Data to process: Begin

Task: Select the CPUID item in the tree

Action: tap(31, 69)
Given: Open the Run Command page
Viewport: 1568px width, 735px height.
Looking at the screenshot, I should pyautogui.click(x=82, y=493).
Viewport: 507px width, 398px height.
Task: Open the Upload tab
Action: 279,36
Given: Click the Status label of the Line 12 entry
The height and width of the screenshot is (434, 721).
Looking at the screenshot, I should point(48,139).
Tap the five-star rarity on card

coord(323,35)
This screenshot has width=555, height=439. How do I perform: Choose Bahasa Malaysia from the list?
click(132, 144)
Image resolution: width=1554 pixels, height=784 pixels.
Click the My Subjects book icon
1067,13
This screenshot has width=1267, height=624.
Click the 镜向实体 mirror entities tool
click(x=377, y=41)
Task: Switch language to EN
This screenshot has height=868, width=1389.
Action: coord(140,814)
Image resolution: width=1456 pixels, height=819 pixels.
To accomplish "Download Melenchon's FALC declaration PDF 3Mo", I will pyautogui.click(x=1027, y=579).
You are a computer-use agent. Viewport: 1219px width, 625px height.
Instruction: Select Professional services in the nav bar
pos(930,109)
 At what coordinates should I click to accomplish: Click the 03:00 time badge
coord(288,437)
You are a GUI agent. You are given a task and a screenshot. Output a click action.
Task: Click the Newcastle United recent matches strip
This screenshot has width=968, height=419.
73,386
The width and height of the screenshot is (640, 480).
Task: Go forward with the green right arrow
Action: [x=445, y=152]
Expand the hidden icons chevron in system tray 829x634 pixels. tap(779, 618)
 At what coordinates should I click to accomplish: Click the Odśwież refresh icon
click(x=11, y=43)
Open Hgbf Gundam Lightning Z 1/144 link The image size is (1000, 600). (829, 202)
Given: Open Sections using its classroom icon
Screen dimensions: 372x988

Data to process: End

## Aim of the exercise
Output every record verbatim.

## Response to this task
Task: Select the CPUID item in the tree

Action: tap(31, 69)
Given: Open the Run Command page
Viewport: 1568px width, 735px height.
Looking at the screenshot, I should pyautogui.click(x=82, y=493).
Viewport: 507px width, 398px height.
Task: Open the Upload tab
Action: 279,36
Given: Click the Status label of the Line 12 entry
The height and width of the screenshot is (434, 721).
Looking at the screenshot, I should point(48,139).
Tap the five-star rarity on card

coord(323,35)
This screenshot has width=555, height=439. How do I perform: Choose Bahasa Malaysia from the list?
click(132, 144)
Image resolution: width=1554 pixels, height=784 pixels.
Click the My Subjects book icon
1067,13
This screenshot has width=1267, height=624.
Click the 镜向实体 mirror entities tool
click(x=377, y=41)
Task: Switch language to EN
This screenshot has height=868, width=1389.
Action: coord(140,814)
Image resolution: width=1456 pixels, height=819 pixels.
To accomplish "Download Melenchon's FALC declaration PDF 3Mo", I will pyautogui.click(x=1027, y=579).
You are a computer-use agent. Viewport: 1219px width, 625px height.
Instruction: Select Professional services in the nav bar
pos(930,109)
 At what coordinates should I click to accomplish: Click the 03:00 time badge
coord(288,437)
You are a GUI agent. You are given a task and a screenshot. Output a click action.
Task: Click the Newcastle United recent matches strip
This screenshot has width=968, height=419.
73,386
The width and height of the screenshot is (640, 480).
Task: Go forward with the green right arrow
Action: [x=445, y=152]
Expand the hidden icons chevron in system tray 829x634 pixels. tap(779, 618)
 At what coordinates should I click to accomplish: Click the Odśwież refresh icon
click(x=11, y=43)
Open Hgbf Gundam Lightning Z 1/144 link The image size is (1000, 600). (829, 202)
Given: Open Sections using its classroom icon
Screen dimensions: 372x988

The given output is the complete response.